K. KEMAL ANADOL (İzmir) Gelinceye kadar deliller
karardı.
ADALET BAKANI MEHMET ALİ ŞAHİN (Devamla) O
nedenle
Şimdi, Almanya bunu geç göndermişse Sayın Anadol ne
yapayım ben yani?
ERGÜN AYDOĞAN (Balıkesir) Niye geç göndersin?
İstemediniz ki!
ADALET BAKANI MEHMET ALİ ŞAHİN (Devamla) 3 defa
istemişim, tekit etmişim. Ne yapmamız lazım? Söyleyin bana,
şunu yapmalıydınız da bu dosya onu
yapmadığınız için geç geldi diyebileceğiniz bir
şey var mı bana? Ne söyleyebilirsiniz?
K. KEMAL ANADOL (İzmir) Ergenekonda ne
yapıldıysa burada da o olmalı.
ADALET BAKANI MEHMET ALİ ŞAHİN (Devamla)
Ergenekon da bizim bir davamız değil ki. Ergenekon da
bağımsız yargının bir davasıdır,
bağımsız yargı organlarının bir faaliyetidir.

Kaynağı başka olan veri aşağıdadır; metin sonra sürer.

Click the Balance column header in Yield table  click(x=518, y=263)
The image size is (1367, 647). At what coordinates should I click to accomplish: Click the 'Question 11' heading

K. KEMAL ANADOL (İzmir) Yok, yok, operasyonu emniyet
yapıyor.
BAŞKAN Sayın Anadol, lütfen
ADALET BAKANI MEHMET ALİ ŞAHİN (Devamla) Lütfen
Bakın
YAŞAR AĞYÜZ (Gaziantep) Sayın Bakan, arsa
vekaleti ne?
ADALET BAKANI MEHMET ALİ ŞAHİN (Devamla)
Bakın, bağımsız yargı organlarına talimat verme
yetkisi hiç kimsenin değildir, benim de değildir Adalet Bakanı
olarak, böyle bir yetkimiz yoktur. Onlar, yasaların çizdiği
sınırlar içerisinde, Türkiye'de kanun hâkimiyetini sağlamak için
çalışırlar, görevlerini yaparlar. Bize de düşen,
onların görevlerini en iyi şekilde yerine getirebilmeleri için onlara
yardımcı olmaktır.
K. KEMAL ANADOL (İzmir) Delil kalmadı, karardı.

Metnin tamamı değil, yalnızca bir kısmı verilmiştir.